▶ _Data under study_
-- Opening Marker --

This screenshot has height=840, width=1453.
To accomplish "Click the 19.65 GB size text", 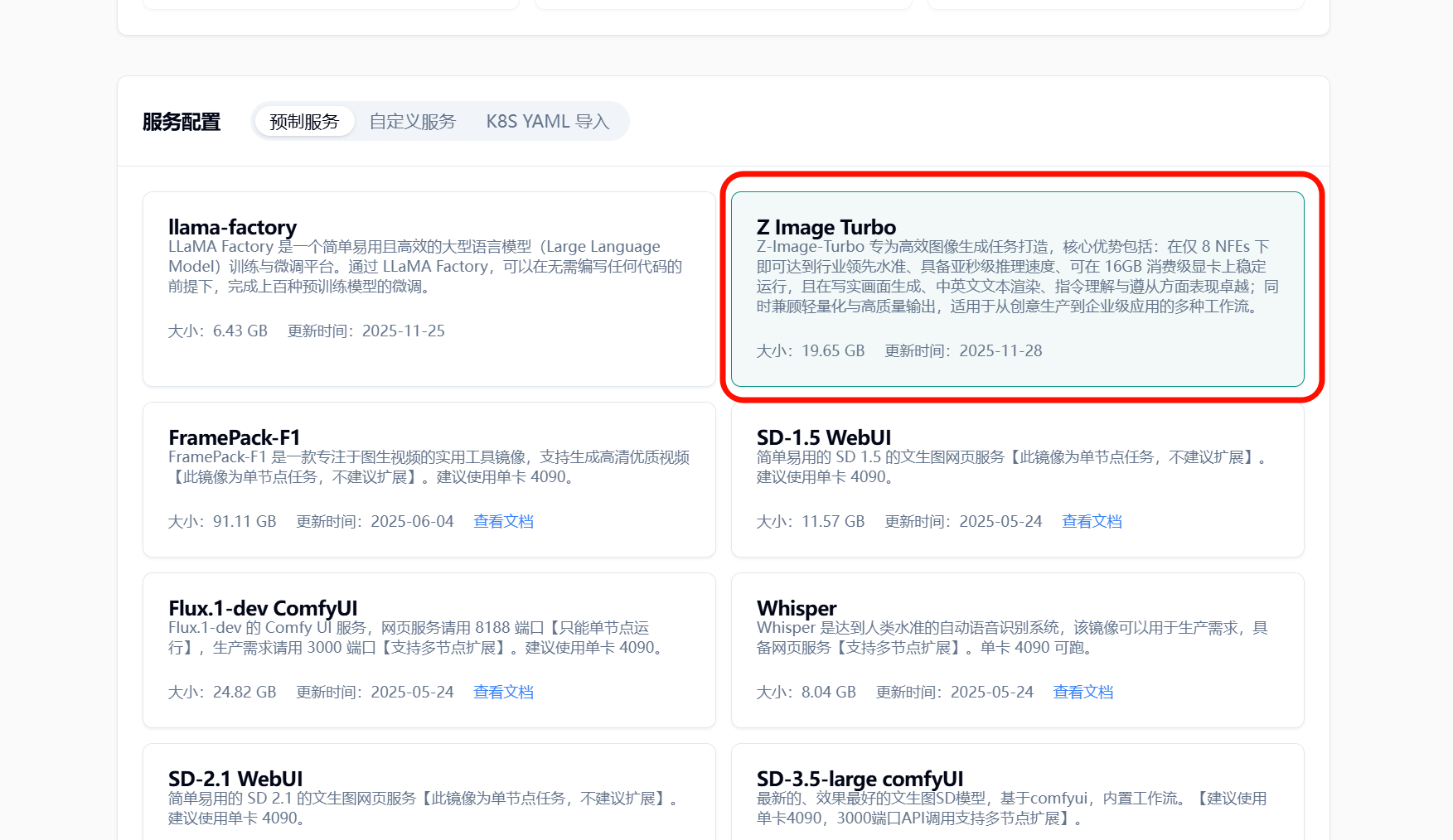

-- Closing Marker --
-- Opening Marker --

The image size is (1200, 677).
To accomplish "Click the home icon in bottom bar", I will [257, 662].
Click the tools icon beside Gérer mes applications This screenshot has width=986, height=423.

-- Closing Marker --

▶ _Your task_
Copy the records above exactly, beginning at the line that contains "The image size is (1200, 677)." and stopping after the line that contains "Click the tools".

▶ _Answer to the problem_
The image size is (1200, 677).
To accomplish "Click the home icon in bottom bar", I will [257, 662].
Click the tools icon beside Gérer mes applications This screenshot has width=986, height=423.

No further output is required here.